Re: knfsd performance

"NeilBrown" <neilb@xxxxxxx> · Wed, 19 Jun 2024 11:01:02 +1000

On Wed, 19 Jun 2024, Dave Chinner wrote:
> On Tue, Jun 18, 2024 at 07:54:43PM +0000, Chuck Lever III wrote  > On Jun 18, 2024, at 3:50 PM, Trond Myklebust <trondmy@xxxxxxxxxxxxxxx> wrote:
> > > 
> > > On Tue, 2024-06-18 at 19:39 +0000, Chuck Lever III wrote:
> > >> 
> > >> 
> > >>> On Jun 18, 2024, at 3:29 PM, Trond Myklebust
> > >>> <trondmy@xxxxxxxxxxxxxxx> wrote:
> > >>> 
> > >>> On Tue, 2024-06-18 at 18:40 +0000, Chuck Lever III wrote:
> > >>>> 
> > >>>> 
> > >>>>> On Jun 18, 2024, at 2:32 PM, Trond Myklebust
> > >>>>> <trondmy@xxxxxxxxxxxxxxx> wrote:
> > >>>>> 
> > >>>>> I recently back ported Neil's lwq code and sunrpc server
> > >>>>> changes to
> > >>>>> our
> > >>>>> 5.15.130 based kernel in the hope of improving the performance
> > >>>>> for
> > >>>>> our
> > >>>>> data servers.
> > >>>>> 
> > >>>>> Our performance team recently ran a fio workload on a client
> > >>>>> that
> > >>>>> was
> > >>>>> doing 100% NFSv3 reads in O_DIRECT mode over an RDMA connection
> > >>>>> (infiniband) against that resulting server. I've attached the
> > >>>>> resulting
> > >>>>> flame graph from a perf profile run on the server side.
> > >>>>> 
> > >>>>> Is anyone else seeing this massive contention for the spin lock
> > >>>>> in
> > >>>>> __lwq_dequeue? As you can see, it appears to be dwarfing all
> > >>>>> the
> > >>>>> other
> > >>>>> nfsd activity on the system in question here, being responsible
> > >>>>> for
> > >>>>> 45%
> > >>>>> of all the perf hits.
> 
> Ouch. __lwq_dequeue() runs llist_reverse_order() under a spinlock.
> 
> llist_reverse_order() is an O(n) algorithm involving full length
> linked list traversal. IOWs, it's a worst case cache miss algorithm
> running under a spin lock.

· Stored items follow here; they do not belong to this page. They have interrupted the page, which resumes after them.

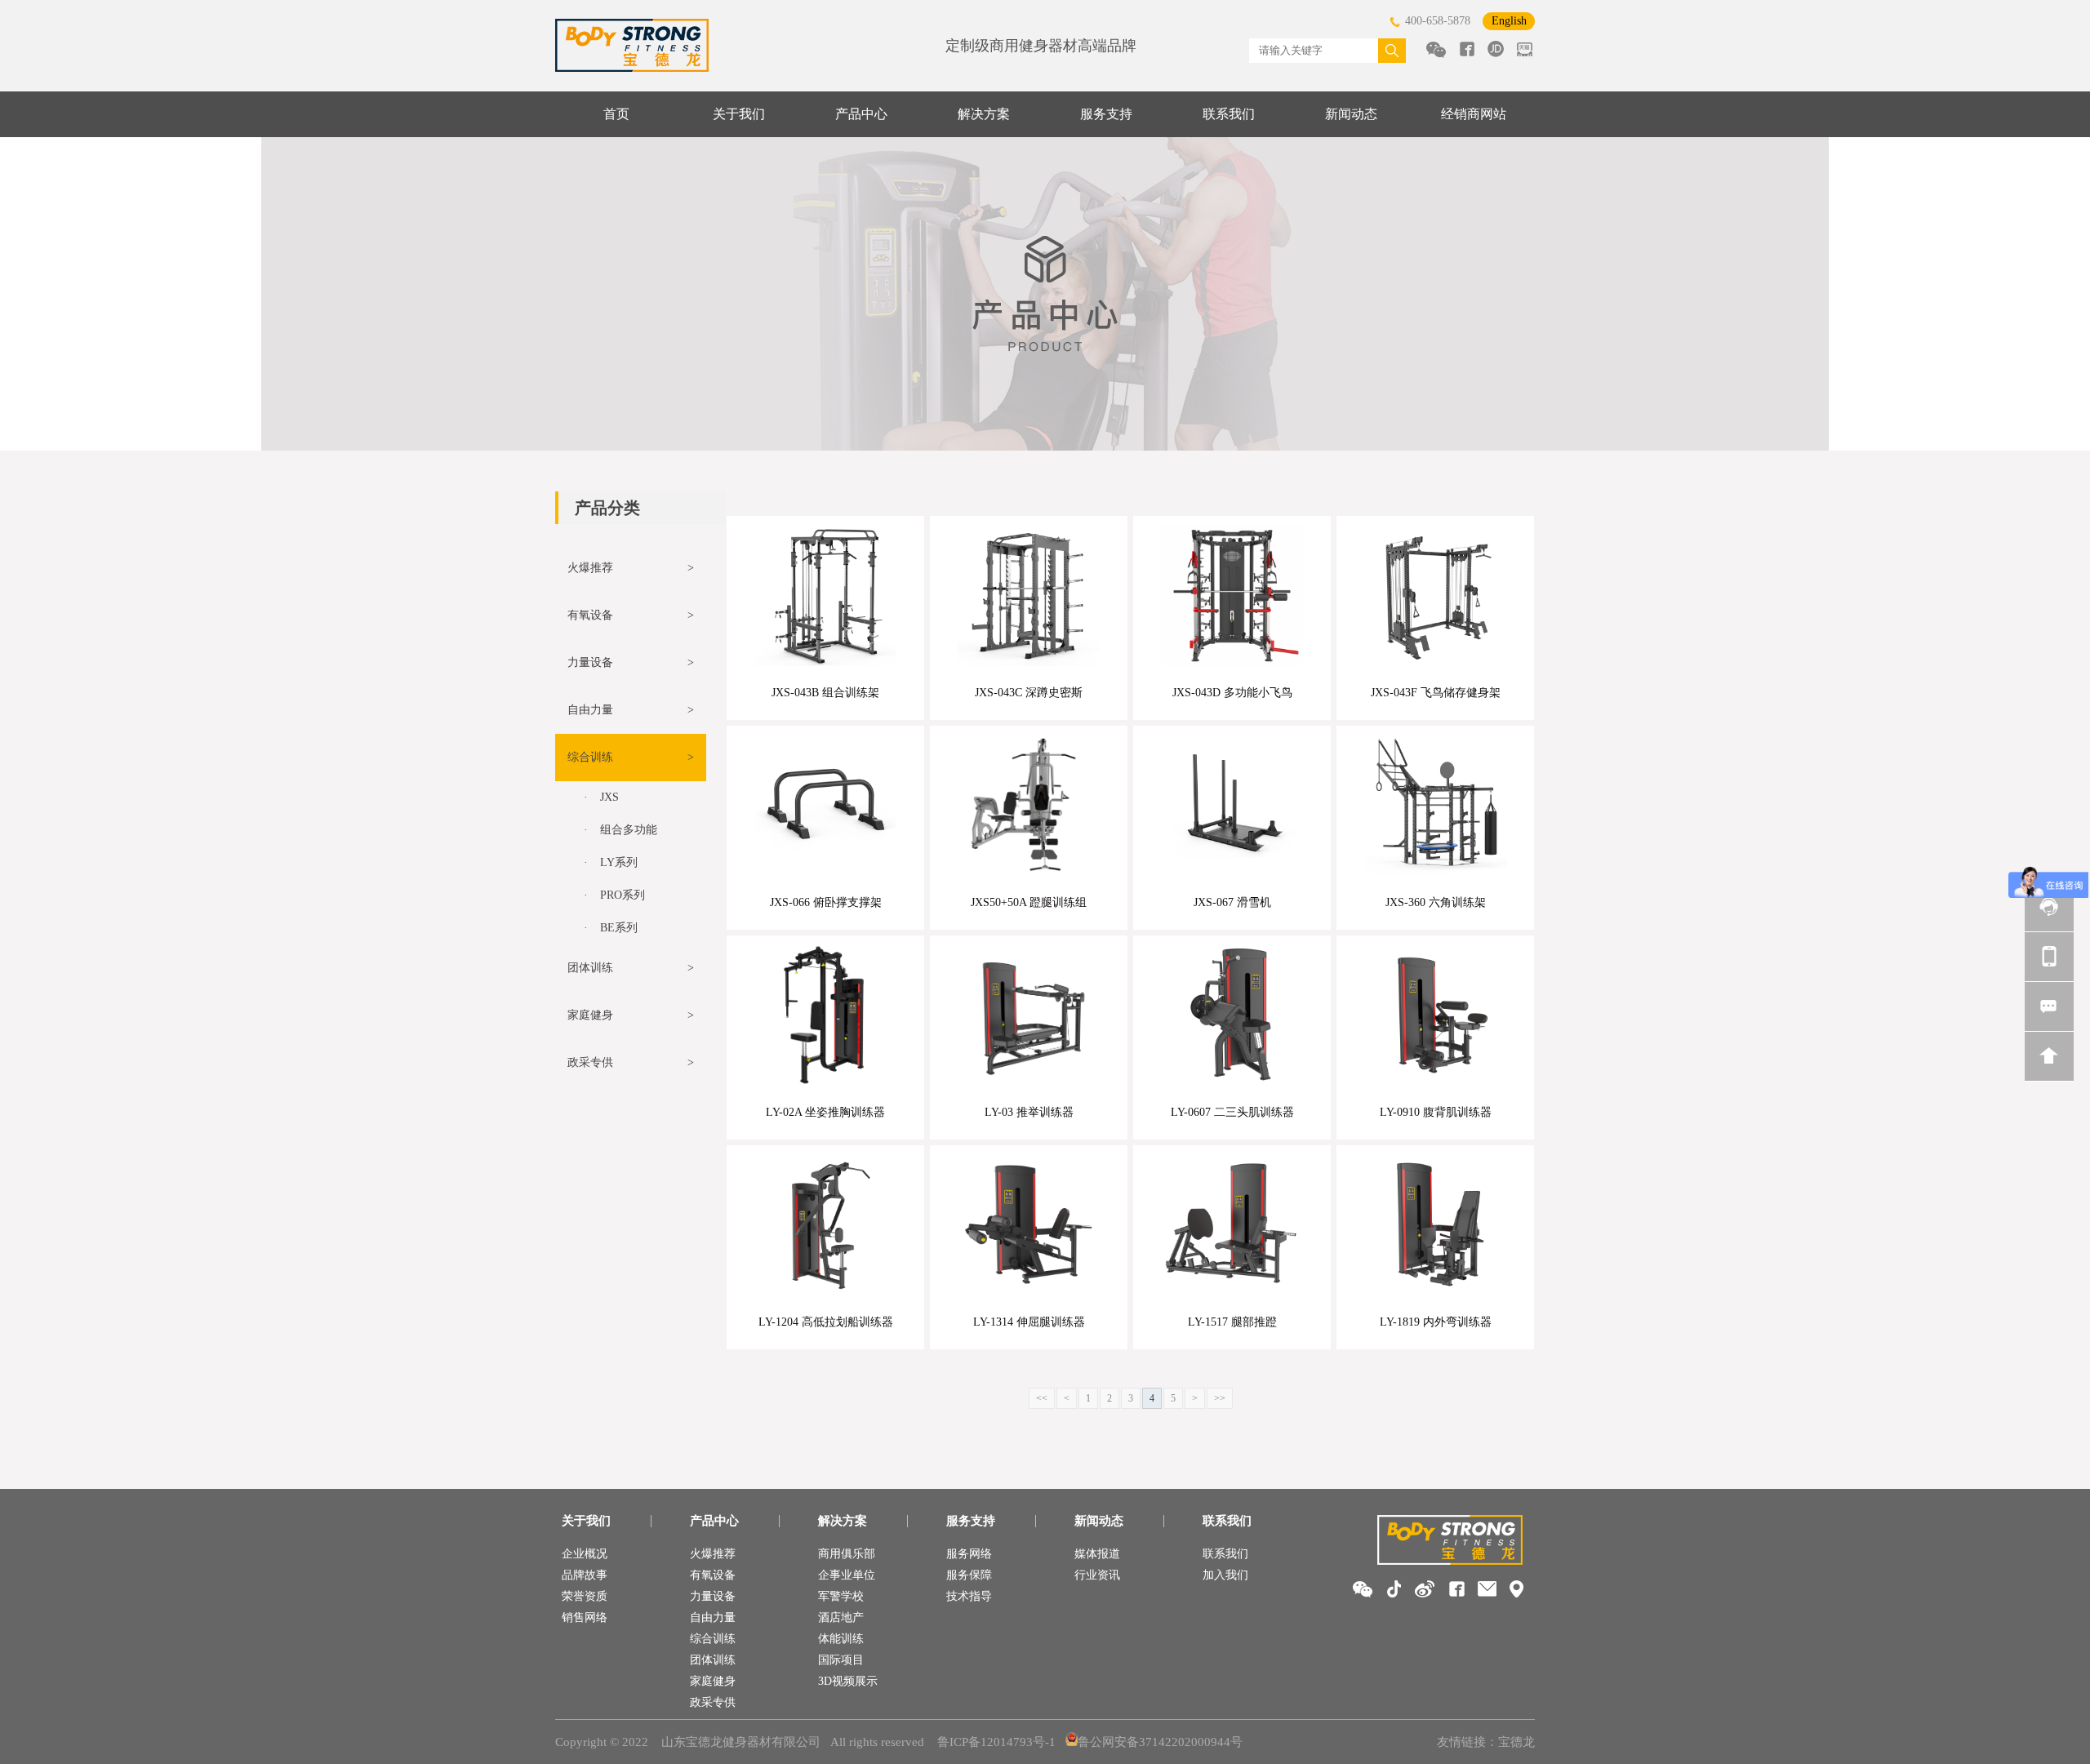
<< (1041, 1398)
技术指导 (969, 1596)
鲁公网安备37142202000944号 (1160, 1741)
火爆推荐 (713, 1554)
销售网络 (584, 1617)
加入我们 (1225, 1575)
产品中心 (861, 114)
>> (1219, 1398)
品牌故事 (584, 1575)
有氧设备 (713, 1575)
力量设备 (713, 1596)
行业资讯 (1097, 1575)
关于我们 (739, 114)
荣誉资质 (584, 1596)
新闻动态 (1351, 114)
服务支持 (1106, 114)
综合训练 (713, 1639)
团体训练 (713, 1660)
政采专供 (713, 1702)
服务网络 (969, 1554)
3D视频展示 (848, 1681)
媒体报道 (1097, 1554)
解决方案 (984, 114)
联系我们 (1229, 114)
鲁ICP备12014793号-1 (996, 1741)
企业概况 (584, 1554)
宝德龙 (1516, 1741)
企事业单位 (846, 1575)
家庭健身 (713, 1681)
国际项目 (841, 1660)
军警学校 (841, 1596)
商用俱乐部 (846, 1554)
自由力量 (713, 1617)
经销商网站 (1473, 114)
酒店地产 (841, 1617)
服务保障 (969, 1575)
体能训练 (841, 1639)
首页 (616, 114)
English (1509, 21)
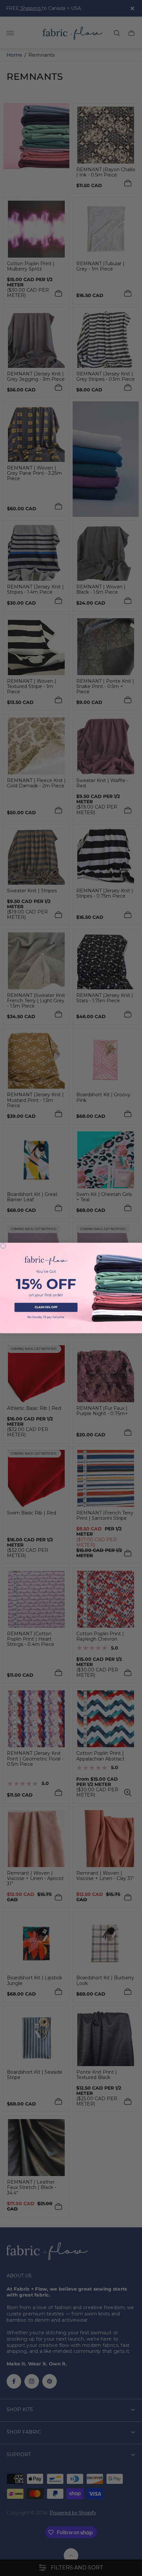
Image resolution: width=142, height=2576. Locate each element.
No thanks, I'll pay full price (45, 1317)
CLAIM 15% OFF (46, 1307)
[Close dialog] (3, 1245)
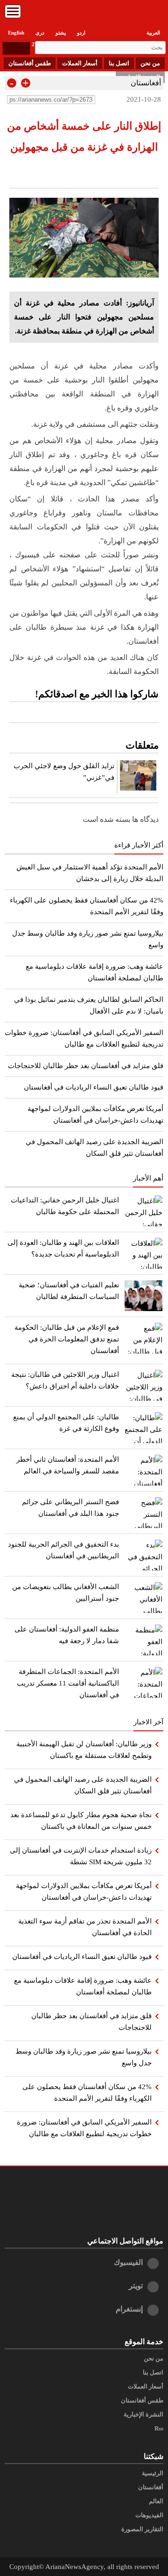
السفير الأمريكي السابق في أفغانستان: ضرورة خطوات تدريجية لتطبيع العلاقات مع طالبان (84, 2128)
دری (39, 32)
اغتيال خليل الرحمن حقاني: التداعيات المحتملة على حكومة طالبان (65, 1205)
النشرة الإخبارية (143, 2414)
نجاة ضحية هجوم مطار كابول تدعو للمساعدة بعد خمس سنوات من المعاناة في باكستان (81, 1820)
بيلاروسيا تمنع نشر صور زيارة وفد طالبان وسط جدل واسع (83, 2057)
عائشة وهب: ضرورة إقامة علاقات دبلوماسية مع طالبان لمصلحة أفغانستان (83, 1986)
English (16, 32)
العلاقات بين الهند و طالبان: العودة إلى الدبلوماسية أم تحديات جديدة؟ (63, 1248)
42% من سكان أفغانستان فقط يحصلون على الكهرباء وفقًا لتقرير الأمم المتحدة (87, 2092)
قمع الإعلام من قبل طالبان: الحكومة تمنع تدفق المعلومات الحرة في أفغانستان (66, 1339)
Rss (158, 2428)
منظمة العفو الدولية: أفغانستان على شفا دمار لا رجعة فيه (66, 1635)
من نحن (150, 63)
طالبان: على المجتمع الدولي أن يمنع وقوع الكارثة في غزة (66, 1422)
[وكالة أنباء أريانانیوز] (84, 14)
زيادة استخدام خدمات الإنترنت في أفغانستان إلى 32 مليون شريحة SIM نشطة (81, 1856)
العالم (156, 2501)
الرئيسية (152, 2473)
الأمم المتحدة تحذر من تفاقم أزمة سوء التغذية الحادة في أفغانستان (85, 1927)
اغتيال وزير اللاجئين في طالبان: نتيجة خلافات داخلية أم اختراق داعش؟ (65, 1380)
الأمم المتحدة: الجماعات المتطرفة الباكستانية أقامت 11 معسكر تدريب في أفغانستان (68, 1683)
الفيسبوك (128, 2262)
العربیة (153, 32)
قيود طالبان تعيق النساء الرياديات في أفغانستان (93, 1087)
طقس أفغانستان (29, 63)
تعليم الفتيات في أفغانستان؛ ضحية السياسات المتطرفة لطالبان (69, 1290)
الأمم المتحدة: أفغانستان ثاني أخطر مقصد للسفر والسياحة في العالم (67, 1465)
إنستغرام (129, 2309)
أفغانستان (146, 83)
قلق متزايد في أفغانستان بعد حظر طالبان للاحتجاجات (85, 1065)
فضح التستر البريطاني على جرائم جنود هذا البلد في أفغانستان (70, 1507)
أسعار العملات (80, 63)
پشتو (61, 32)
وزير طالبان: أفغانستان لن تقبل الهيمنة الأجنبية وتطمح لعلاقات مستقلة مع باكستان (84, 1749)
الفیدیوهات (149, 2515)
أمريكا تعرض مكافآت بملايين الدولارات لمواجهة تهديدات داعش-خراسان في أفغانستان (84, 1891)
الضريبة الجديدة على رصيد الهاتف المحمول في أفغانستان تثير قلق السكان (83, 1785)
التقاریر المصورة (142, 2529)
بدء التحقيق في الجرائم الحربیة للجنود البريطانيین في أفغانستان (63, 1550)
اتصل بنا (119, 63)
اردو (81, 32)
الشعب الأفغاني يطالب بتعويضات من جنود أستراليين (65, 1592)
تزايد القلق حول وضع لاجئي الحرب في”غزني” (64, 771)
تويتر (136, 2286)
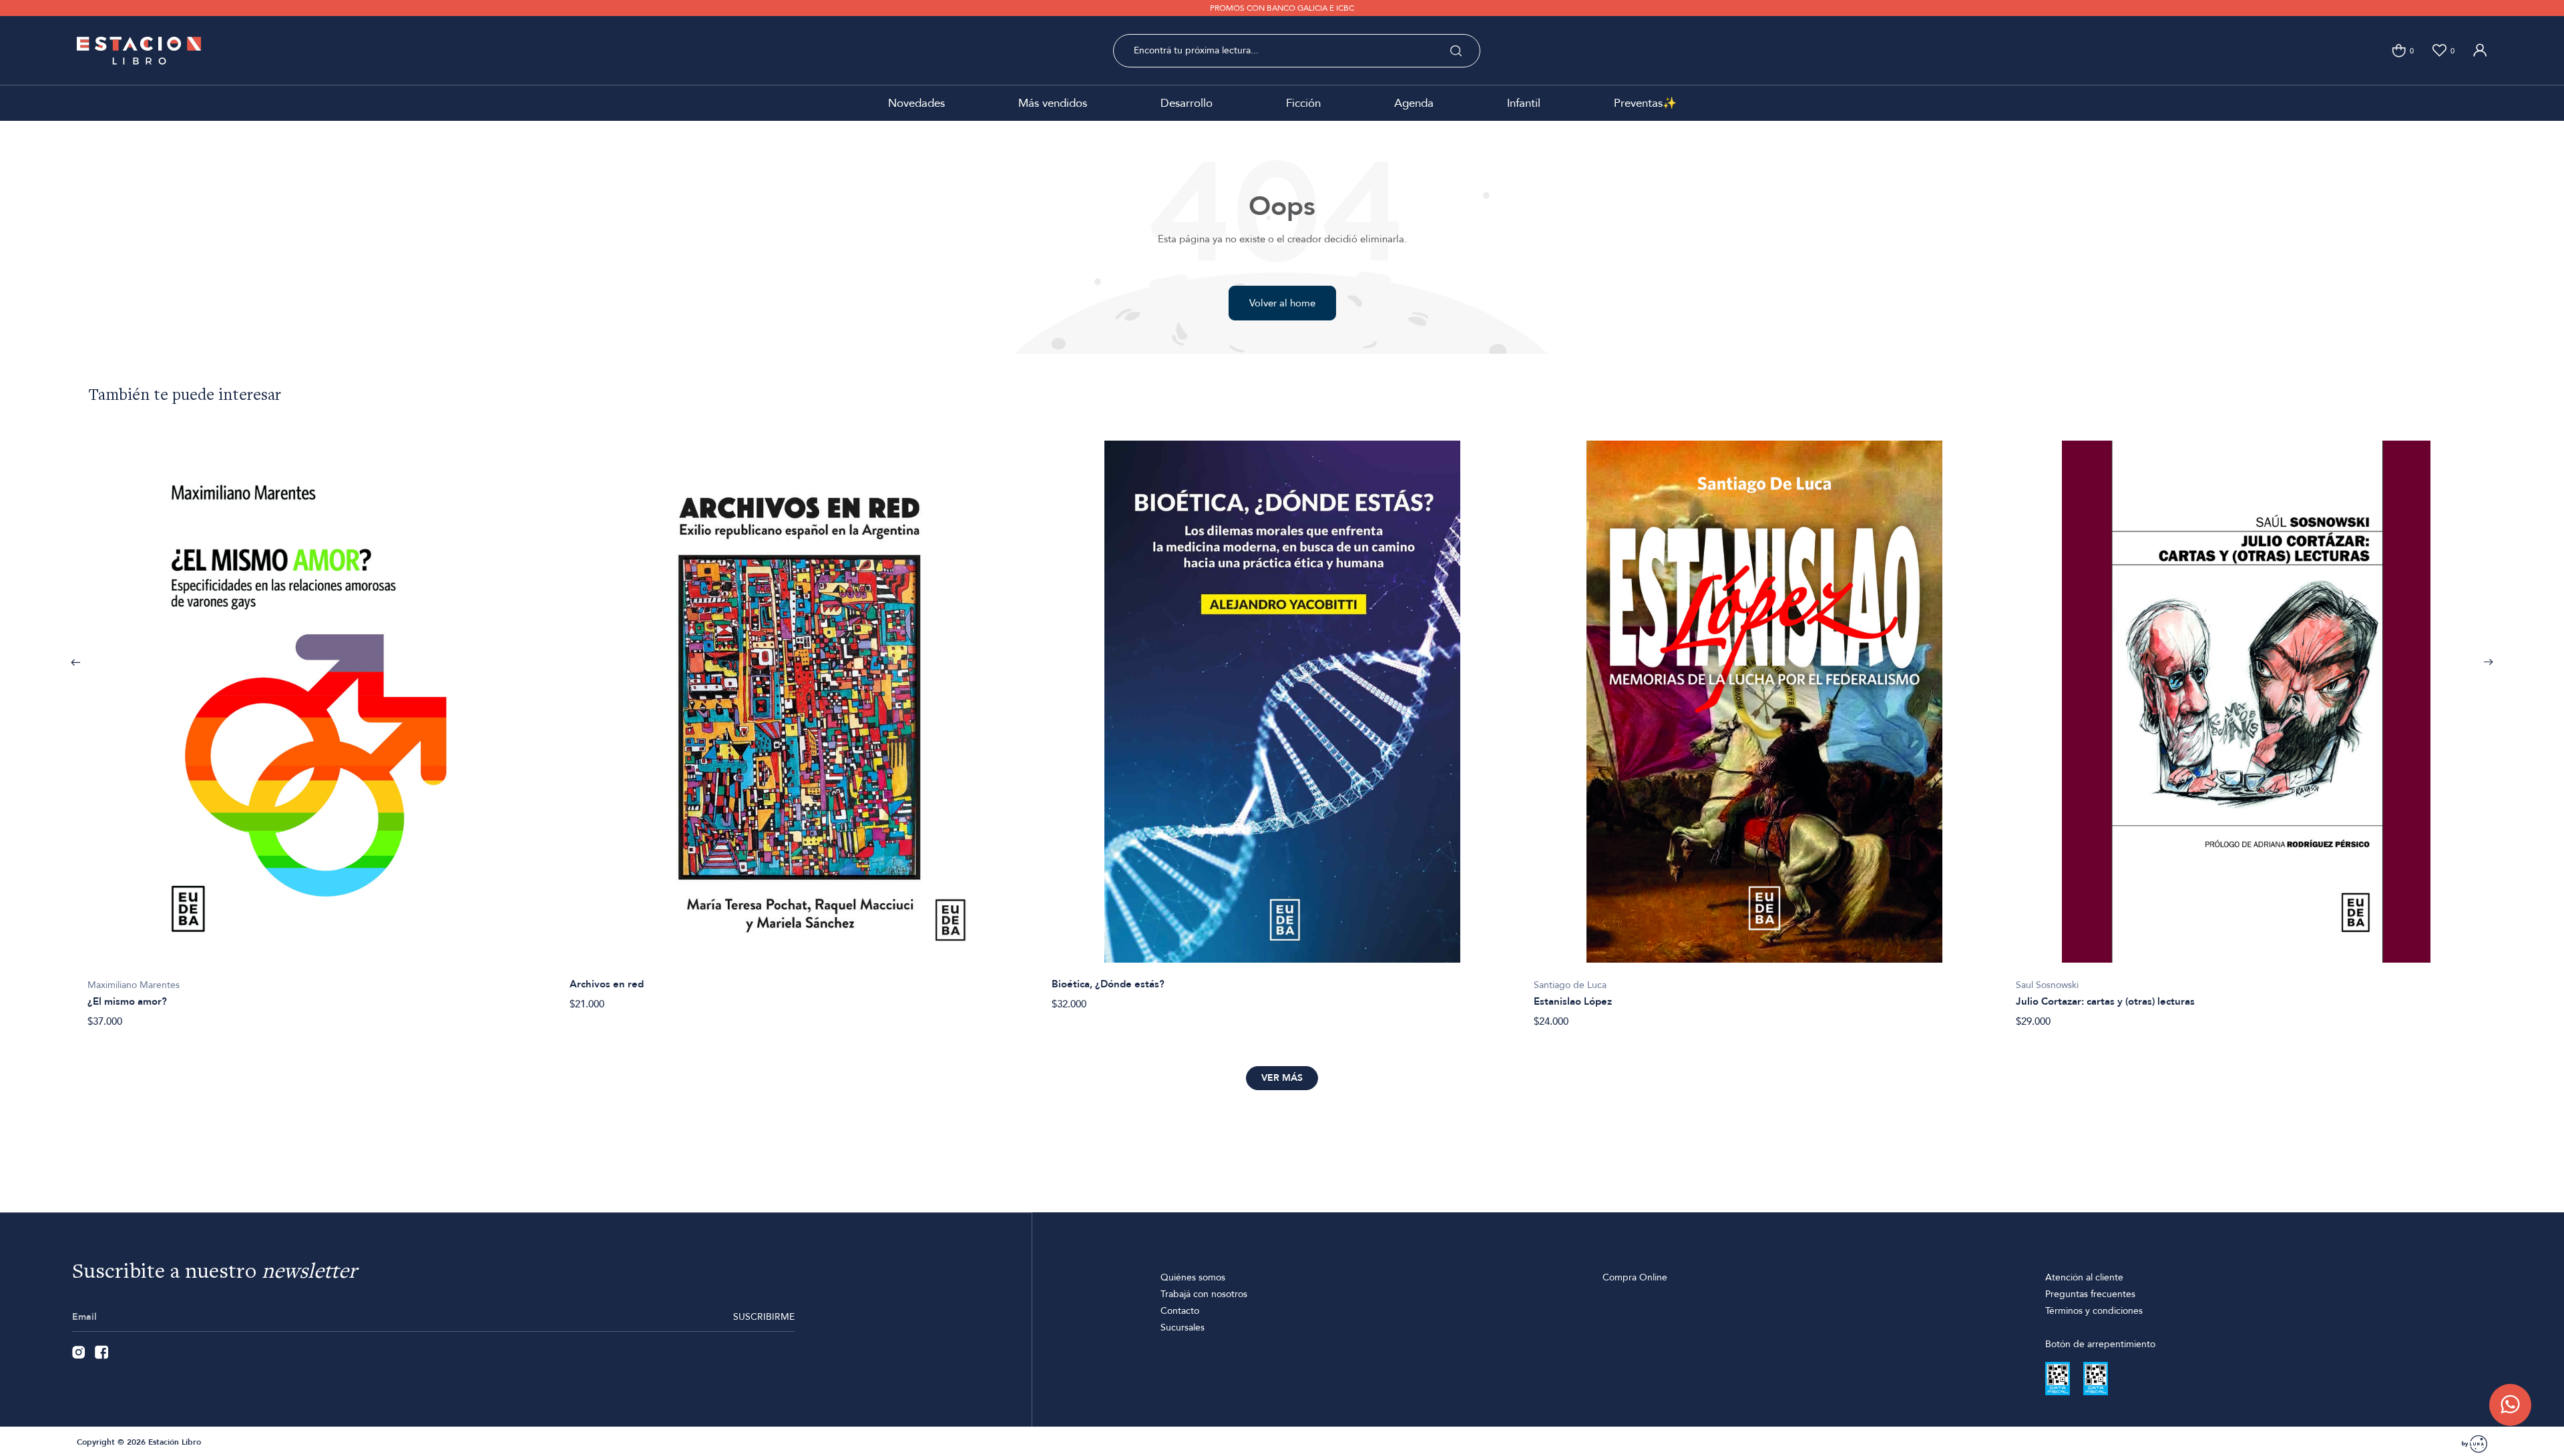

And then consider what happens when
> enqueue processing is faster than dequeue processing.

My expectation was that if enqueue processing (incoming packets) was
faster than dequeue processing (handling NFS requests) then there was a
bottleneck elsewhere, and this one wouldn't be relevant.

It might be useful to measure how long the queue gets.

> 
> This means the depth of the queue grows, and ultimate length of the
> queue is unbound. Because fo the batch processing nature of lwq -
> it takes ->new, reverses it and places it in ->ready - the length of
> the list that needs reversing ends up growing every batch that
> we queue faster than we dequeue. Unbound processing queues are bad
> even when they have O(1) behaviour. lwq has O(n) worst case
> behaviour, and that makes this even worse...
> 
> Regardless, The current lwq could be slightly improved - the
> lockless enqueue competes for the same cacheline as the dequeue
> serialisation lock.
> 
> struct lwq {
>         spinlock_t              lock;
>         struct llist_node       *ready;         /* entries to be dequeued */
>         struct llist_head       new;            /* entries being enqueued */
> };
> 
> Adding __cacheline_aligned_in_smp to ->new (the enqueue side) might
> help reduce this enqueue/dequeue cacheline contention a bit by
> separating them onto different cachelines. That will push the point
> of catastrophic breakdown out a little bit, not solve the issue of
> queue depth based batch processing on the dequeue side.
> 

Yes, that might be beneficial - thanks.

> I suspect a lockless ring buffer might be a more scalable solution
> for the nfsd...

We would need to size the buffer to the maximum number of connections
(if there is one - I don't recall) or resize the buffer as the number of
connections grows.  Certainly doable.

Thanks,
NeilBrown